▶ _Written task_: Copy every line of the data below verbatim, without changing a single character.

== == ==

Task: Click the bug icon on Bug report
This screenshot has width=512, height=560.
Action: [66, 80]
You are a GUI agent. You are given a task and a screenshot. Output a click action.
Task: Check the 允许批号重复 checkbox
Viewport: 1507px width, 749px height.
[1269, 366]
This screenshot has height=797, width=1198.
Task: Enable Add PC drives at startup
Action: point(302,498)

== == ==

▶ _Result for this exercise_:
Task: Click the bug icon on Bug report
This screenshot has width=512, height=560.
Action: [66, 80]
You are a GUI agent. You are given a task and a screenshot. Output a click action.
Task: Check the 允许批号重复 checkbox
Viewport: 1507px width, 749px height.
[1269, 366]
This screenshot has height=797, width=1198.
Task: Enable Add PC drives at startup
Action: point(302,498)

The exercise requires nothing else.